→ **Task goal**
Look through the records below for the line with "The height and width of the screenshot is (310, 628).". Return that line and each one after it up to and including the line with "Click the FIND", exactly.

→ **Exercise data**
—————
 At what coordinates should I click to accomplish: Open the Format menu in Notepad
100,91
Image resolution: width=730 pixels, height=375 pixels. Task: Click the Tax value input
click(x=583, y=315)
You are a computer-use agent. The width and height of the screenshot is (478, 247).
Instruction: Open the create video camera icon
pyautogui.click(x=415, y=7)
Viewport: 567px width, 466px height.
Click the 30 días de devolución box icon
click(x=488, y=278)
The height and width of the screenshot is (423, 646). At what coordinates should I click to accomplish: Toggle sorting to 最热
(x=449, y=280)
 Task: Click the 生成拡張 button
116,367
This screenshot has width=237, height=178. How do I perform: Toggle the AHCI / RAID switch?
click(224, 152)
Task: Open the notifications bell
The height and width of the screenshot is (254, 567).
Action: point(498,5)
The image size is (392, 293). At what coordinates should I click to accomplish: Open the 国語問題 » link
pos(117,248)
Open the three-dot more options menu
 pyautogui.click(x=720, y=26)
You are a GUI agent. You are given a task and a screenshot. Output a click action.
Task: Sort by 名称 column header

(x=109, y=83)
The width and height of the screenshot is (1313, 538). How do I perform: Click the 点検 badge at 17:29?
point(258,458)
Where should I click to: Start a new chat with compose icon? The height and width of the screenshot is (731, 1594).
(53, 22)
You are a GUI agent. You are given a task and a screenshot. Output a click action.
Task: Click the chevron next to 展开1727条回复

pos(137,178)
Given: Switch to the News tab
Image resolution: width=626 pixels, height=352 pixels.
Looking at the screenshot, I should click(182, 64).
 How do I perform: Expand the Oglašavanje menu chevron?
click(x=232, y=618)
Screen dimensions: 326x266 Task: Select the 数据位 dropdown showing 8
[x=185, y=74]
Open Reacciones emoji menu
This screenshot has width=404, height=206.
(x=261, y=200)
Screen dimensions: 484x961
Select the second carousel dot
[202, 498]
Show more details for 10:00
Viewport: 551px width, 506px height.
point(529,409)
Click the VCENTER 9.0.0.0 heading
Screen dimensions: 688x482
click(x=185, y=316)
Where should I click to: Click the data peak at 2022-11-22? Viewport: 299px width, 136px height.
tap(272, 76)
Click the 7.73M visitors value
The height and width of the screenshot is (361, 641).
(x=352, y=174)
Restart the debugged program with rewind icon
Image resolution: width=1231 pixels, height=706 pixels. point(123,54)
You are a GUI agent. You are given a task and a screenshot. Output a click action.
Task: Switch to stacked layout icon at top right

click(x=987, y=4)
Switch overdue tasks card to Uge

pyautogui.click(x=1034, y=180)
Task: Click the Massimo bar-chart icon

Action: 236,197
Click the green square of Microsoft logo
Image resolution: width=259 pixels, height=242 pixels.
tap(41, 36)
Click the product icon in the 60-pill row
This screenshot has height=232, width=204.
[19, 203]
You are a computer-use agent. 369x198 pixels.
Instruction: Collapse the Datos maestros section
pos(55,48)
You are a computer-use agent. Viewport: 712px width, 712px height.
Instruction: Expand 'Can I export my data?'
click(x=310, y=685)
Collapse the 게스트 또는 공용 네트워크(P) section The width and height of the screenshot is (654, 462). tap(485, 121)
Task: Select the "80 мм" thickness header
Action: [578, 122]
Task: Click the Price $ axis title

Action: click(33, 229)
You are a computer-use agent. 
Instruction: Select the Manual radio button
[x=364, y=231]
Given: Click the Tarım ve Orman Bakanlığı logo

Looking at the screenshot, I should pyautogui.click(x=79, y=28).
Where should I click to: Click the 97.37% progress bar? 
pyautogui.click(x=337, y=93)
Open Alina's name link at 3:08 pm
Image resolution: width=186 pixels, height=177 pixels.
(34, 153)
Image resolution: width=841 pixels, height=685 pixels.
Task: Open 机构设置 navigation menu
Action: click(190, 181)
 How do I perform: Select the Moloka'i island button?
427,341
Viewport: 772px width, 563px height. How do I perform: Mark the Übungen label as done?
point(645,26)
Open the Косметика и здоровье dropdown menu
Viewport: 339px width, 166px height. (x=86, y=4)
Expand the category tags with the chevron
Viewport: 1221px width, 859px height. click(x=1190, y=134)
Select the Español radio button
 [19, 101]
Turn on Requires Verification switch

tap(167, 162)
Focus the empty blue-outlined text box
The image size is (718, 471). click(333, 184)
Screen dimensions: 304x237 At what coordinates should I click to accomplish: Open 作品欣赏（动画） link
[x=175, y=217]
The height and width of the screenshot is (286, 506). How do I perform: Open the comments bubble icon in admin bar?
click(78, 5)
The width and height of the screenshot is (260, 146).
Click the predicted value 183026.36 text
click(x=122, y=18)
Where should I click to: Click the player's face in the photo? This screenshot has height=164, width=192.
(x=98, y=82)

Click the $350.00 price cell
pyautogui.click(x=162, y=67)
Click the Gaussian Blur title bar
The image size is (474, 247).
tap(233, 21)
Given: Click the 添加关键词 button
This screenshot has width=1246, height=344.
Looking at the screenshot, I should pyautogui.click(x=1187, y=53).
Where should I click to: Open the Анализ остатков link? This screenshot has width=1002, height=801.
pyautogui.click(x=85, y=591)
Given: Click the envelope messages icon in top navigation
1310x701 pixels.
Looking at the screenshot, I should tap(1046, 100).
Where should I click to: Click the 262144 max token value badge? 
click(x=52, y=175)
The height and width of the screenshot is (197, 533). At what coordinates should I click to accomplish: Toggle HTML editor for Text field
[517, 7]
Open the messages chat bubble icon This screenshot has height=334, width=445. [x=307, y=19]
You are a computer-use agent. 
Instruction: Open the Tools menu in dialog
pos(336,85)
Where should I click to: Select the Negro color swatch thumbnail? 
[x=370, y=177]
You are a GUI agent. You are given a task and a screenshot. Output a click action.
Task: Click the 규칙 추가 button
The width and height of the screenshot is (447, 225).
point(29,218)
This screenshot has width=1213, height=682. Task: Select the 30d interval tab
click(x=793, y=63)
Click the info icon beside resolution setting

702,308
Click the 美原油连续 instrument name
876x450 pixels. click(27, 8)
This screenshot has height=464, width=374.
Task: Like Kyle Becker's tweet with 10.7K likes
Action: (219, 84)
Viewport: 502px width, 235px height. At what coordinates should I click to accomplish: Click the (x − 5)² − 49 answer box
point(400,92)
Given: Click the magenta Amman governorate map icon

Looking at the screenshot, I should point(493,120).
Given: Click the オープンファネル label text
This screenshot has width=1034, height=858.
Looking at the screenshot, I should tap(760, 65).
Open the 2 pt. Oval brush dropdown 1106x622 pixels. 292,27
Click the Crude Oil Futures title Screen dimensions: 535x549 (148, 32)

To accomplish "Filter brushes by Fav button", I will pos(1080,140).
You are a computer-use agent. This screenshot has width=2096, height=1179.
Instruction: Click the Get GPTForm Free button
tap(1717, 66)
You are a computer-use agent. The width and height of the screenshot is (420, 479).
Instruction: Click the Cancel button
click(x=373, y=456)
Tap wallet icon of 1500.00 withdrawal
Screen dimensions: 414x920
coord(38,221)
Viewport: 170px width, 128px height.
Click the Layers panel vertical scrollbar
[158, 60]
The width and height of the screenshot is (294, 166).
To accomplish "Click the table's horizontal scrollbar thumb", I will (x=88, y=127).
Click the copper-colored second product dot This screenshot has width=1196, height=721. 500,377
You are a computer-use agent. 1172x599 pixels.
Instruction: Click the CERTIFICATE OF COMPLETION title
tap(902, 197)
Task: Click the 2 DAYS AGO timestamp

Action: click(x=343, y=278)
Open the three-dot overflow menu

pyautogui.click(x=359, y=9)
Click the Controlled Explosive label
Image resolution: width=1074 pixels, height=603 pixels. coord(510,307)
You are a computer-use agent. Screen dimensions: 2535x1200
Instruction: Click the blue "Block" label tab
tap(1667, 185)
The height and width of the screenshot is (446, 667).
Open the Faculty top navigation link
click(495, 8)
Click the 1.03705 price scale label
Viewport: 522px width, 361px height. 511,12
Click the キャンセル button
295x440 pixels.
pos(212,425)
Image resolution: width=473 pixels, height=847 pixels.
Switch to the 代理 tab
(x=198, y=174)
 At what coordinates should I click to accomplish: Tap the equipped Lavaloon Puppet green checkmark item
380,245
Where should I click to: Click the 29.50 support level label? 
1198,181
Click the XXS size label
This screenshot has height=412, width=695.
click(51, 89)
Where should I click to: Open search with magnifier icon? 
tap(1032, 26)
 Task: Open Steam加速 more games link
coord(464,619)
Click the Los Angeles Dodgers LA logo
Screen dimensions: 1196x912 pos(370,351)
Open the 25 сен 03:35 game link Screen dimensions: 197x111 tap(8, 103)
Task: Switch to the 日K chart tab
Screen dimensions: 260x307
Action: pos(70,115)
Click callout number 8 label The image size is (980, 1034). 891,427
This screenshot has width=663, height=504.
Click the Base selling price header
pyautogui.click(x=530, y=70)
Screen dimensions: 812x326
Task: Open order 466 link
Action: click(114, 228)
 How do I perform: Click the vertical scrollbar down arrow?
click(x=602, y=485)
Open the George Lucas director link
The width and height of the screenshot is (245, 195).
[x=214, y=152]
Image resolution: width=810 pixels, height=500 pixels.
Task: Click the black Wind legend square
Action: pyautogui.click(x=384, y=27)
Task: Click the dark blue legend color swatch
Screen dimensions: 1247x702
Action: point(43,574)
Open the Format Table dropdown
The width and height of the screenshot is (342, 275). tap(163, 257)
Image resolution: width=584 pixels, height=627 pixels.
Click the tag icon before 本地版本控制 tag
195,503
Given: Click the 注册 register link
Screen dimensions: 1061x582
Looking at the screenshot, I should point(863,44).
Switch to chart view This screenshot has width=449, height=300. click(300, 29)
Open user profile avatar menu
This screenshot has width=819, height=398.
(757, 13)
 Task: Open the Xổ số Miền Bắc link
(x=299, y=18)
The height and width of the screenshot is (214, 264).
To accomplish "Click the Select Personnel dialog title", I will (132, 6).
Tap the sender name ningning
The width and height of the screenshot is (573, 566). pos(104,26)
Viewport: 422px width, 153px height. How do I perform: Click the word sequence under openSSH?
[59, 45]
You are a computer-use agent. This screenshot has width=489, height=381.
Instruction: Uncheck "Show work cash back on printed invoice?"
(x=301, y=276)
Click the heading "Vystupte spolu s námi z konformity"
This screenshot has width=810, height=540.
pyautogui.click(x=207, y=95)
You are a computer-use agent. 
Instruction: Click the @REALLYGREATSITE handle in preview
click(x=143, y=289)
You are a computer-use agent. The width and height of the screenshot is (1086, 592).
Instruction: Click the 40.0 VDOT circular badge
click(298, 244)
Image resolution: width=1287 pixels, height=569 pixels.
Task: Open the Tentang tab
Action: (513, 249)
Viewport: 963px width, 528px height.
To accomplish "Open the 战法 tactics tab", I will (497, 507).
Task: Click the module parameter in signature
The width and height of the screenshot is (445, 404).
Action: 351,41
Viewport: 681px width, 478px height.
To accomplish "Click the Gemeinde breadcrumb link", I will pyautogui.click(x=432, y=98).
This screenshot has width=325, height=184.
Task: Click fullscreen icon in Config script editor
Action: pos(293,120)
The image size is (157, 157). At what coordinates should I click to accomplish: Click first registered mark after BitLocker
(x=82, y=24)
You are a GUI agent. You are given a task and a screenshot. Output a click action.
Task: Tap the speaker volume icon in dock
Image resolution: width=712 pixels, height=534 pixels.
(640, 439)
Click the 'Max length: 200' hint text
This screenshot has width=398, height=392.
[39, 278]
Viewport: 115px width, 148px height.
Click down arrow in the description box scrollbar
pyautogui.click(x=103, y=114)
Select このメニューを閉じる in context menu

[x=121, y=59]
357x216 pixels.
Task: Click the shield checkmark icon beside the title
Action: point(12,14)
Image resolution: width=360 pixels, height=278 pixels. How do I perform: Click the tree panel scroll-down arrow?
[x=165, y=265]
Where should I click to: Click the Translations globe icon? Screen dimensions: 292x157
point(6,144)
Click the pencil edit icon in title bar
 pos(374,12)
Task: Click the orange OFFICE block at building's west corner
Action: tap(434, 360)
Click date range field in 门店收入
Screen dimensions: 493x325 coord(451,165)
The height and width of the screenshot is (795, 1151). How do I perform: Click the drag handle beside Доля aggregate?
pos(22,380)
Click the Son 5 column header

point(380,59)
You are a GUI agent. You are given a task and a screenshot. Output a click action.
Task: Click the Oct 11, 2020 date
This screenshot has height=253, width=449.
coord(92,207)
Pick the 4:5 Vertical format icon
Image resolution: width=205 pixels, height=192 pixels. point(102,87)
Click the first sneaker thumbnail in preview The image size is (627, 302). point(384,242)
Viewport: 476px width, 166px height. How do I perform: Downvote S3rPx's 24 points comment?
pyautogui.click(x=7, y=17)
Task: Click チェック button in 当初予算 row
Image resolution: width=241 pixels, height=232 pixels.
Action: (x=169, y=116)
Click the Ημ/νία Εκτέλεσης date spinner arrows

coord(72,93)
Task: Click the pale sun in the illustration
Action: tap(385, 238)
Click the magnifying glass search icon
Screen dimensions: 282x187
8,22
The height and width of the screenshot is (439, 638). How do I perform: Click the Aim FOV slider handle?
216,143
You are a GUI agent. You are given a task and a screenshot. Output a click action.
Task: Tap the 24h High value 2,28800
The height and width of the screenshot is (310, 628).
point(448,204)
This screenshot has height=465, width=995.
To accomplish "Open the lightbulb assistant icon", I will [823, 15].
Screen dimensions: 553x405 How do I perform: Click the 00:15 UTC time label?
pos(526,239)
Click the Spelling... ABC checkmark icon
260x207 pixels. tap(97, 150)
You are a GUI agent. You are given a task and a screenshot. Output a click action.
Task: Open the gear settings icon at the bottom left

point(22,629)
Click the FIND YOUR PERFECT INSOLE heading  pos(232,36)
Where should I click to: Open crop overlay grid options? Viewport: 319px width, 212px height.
—————
→ **Answer section**
The height and width of the screenshot is (310, 628).
point(448,204)
This screenshot has height=465, width=995.
To accomplish "Open the lightbulb assistant icon", I will [823, 15].
Screen dimensions: 553x405 How do I perform: Click the 00:15 UTC time label?
pos(526,239)
Click the Spelling... ABC checkmark icon
260x207 pixels. tap(97, 150)
You are a GUI agent. You are given a task and a screenshot. Output a click action.
Task: Open the gear settings icon at the bottom left

point(22,629)
Click the FIND YOUR PERFECT INSOLE heading  pos(232,36)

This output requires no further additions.